#### DIRECTIONS
Output as a JSON list of strings, one per line and skipping blank lines, the data beginning at the line that contains "Where should I click to: Expand" and ending after the line that contains "pyautogui.click(x=229, y=284)".

#### PROVIDED DATA
- - - - - - -

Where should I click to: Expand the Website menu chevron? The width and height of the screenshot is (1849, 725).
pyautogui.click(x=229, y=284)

- - - - - - -

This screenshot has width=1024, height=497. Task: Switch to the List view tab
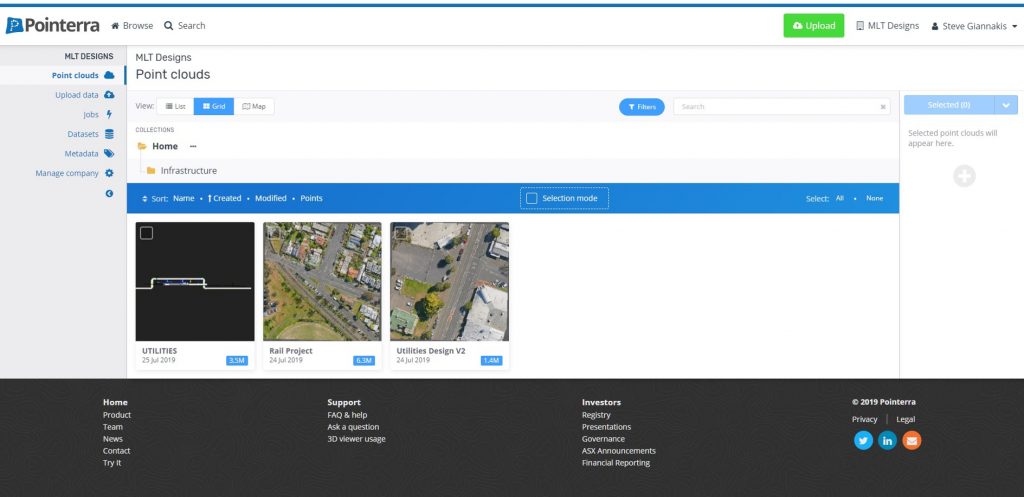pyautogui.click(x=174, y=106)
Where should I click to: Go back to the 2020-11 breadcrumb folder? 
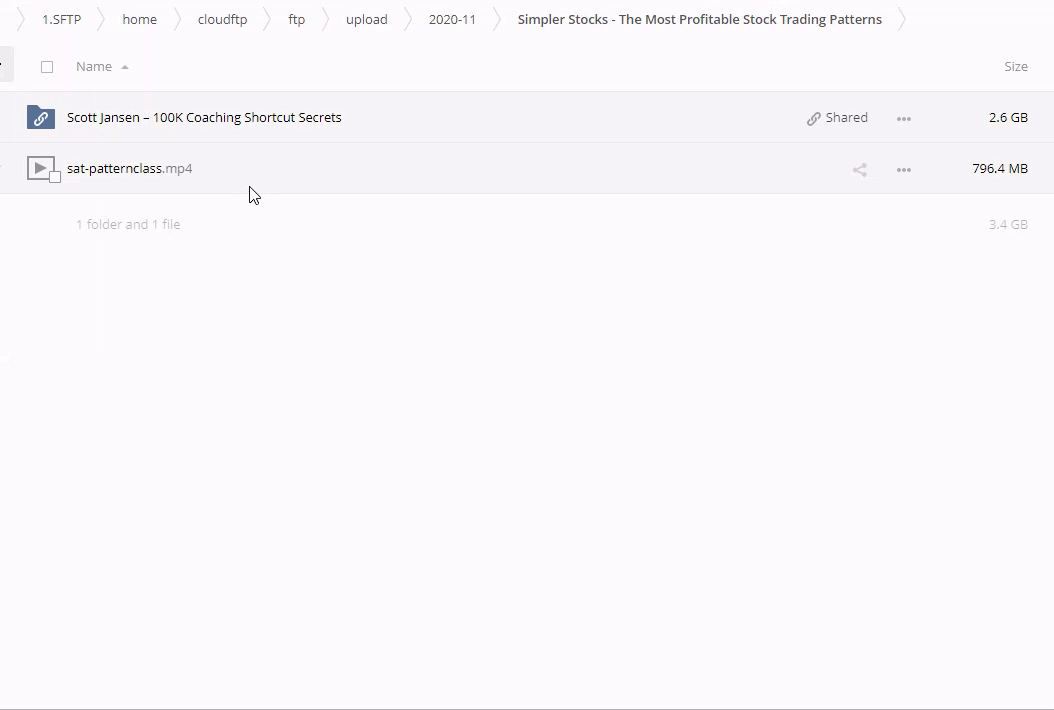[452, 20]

- - - - - - -

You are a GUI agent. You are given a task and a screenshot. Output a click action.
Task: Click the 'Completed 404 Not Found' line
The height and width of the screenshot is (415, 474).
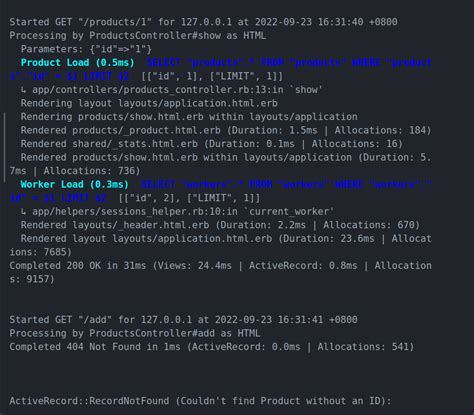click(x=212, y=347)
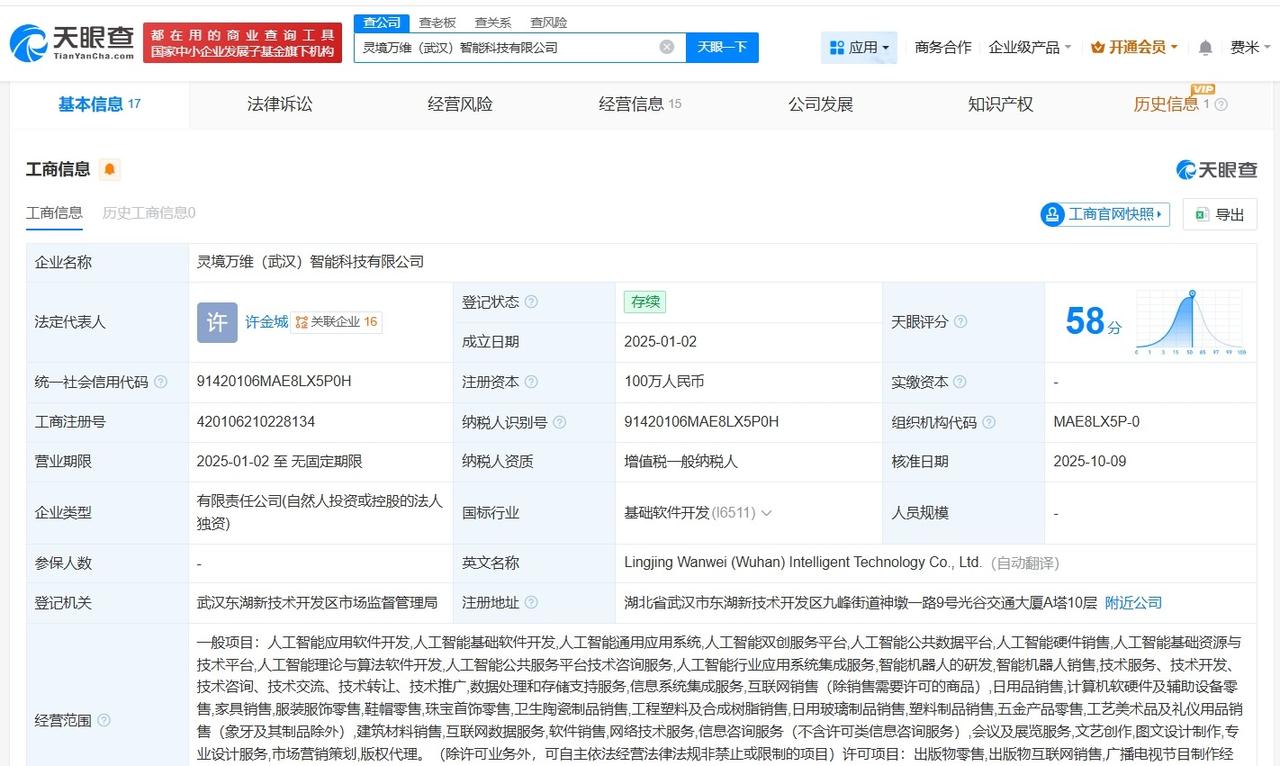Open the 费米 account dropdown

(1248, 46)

- - - - - - -

#### COMPLETE ANSWER
[
  "Where should I click to: Expand the Website menu chevron? The width and height of the screenshot is (1849, 725).",
  "pyautogui.click(x=229, y=284)"
]